Als ich 14 war, legte mir ein Angestellter der städtischen Berufsberatung die Broschüre «Der Tierpräparator» vor. Aus mir ist aber zuerst ein Buchhändler geworden, der im damaligen, medizinisch und psychologisch orientierten Hans Huber geformt und gleich danach in die Kunstabteilung der hauseigenen Buchhandlung ausgespuckt wurde. Eine spannende Zeit – Felix und Alioscha Klee, der Eisenplastiker Luginbühl inklusive Söhne zählten zur Stammkundschaft. Seit dieser Zeit bewege ich mich ausschliesslich in der Buchbranche, auf verschiedensten Seiten in verschiedensten Funktionen, und zuletzt wollte ich Verleger werden. Also einer, der am Anfang der Buchentstehung steht und mitgestaltet.

Selber schreiben Sie auch, zum Beispiel ist jetzt gerade ein Haiku-Büchlein in Fächerform bei vatter&vatter erschienen. Wieso Haiku und wieso bei der Konkurrenz?

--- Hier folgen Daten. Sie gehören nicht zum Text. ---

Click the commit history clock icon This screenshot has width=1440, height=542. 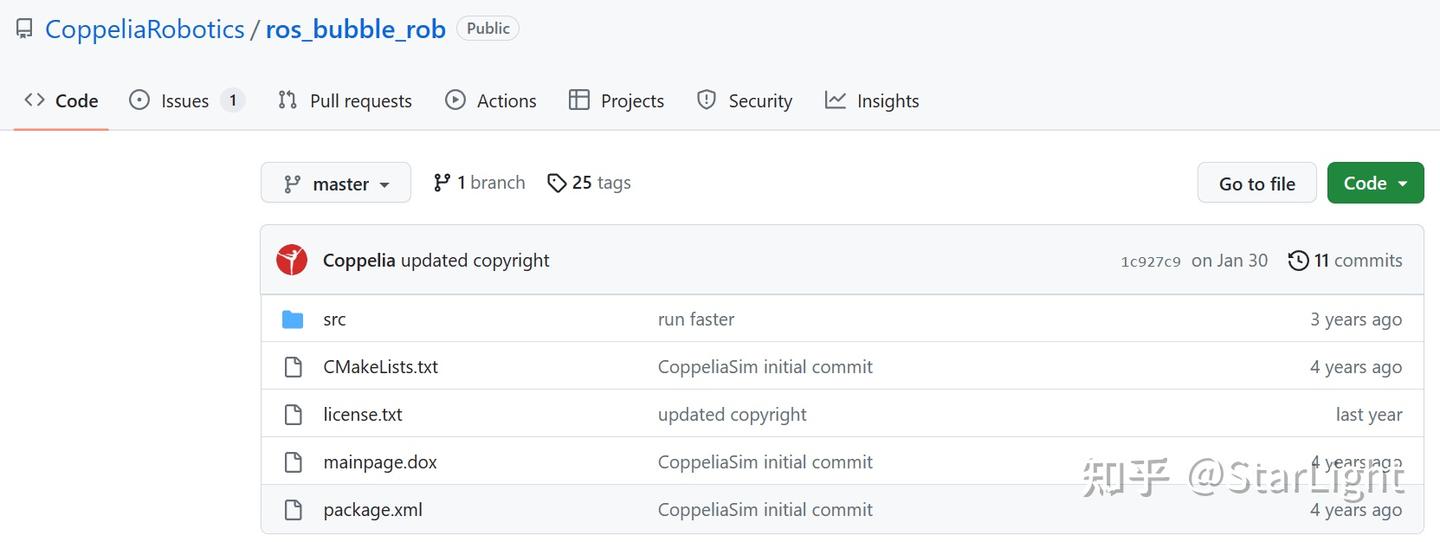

Vor vielleicht zwölf Jahren erhielt ich von einem jüngeren Mann ein Manus mit einer Sammlung von Haiku, die mit Bern zu tun hatten. Ich fand die Idee heiss, aber die Ausführung sehr mangelhaft. Der Autor hatte wie nicht das Gespür für die Stadt, ihre Plätze und deren Stimmungen, seine Haiku waren auch nicht in Berndeutsch geschrieben und der Humor war kein Element darin. Ich verwies ihn auf das alles und legte ihm eigentlich den roten Teppich für einen zweiten Anlauf aus, hörte aber nichts mehr von ihm und vergass selber das Ganze. Bis ich an einem Spätsommer-Vorabend, viele Jahre danach, über den Rasen des Marzili-Bads schritt, dort auf eine Szene aufmerksam wurde und aus dem Nichts heraus wusste: Das ist ein Haiku-Bild! So entstand in den folgenden Jahren immer wieder eine Serie von Haiku – aber nicht weil mein Wille es wollte, sondern weil ich innerlich wie offen dafür war. Dass meine gut fünfzig Berner Haiku in einem anderen Verlag landen, ist der spielerischen Form des Wortfächers zuzuschreiben, der bei vatter&vatter beheimatet ist. Dass er bei einem anderen Verlag erscheint, ist sowieso ein Segen für mich. Stellen Sie sich vor, ich müsste bei Lokwort in einem Pressebrief oder auf dem Rückseitentext über mich selber schreiben: «Dem Autor ist es auf hinreissende Art gelungen, Szenen aus dem Berner Alltag stimmig und humorvoll …blablabla.» Das soll ein anderer schreiben, in schlaueren Sätzen.

Zum Schluss würde uns noch interessieren, was eigentlich «Lokwort» bedeutet…

«Lokwort» war am Anfang nichts anderes als ein spontanes Symbolbild, das in mir auftauchte. Eine Dampflokomotive, die viele Wagen mit auf die Reise nimmt. Es war ein Energiebild, das auch meiner Aufbruchstimmung in der Zeit der Verlagsgründung entsprach. Und selbst wenn die Loki in 25 Jahren zwischendurch immer wieder verschnaufen muss – am Grundbild hat sich bis heute nichts geändert. Worte von immer wieder neuen Autoren werden an meinen langen Zug angehängt.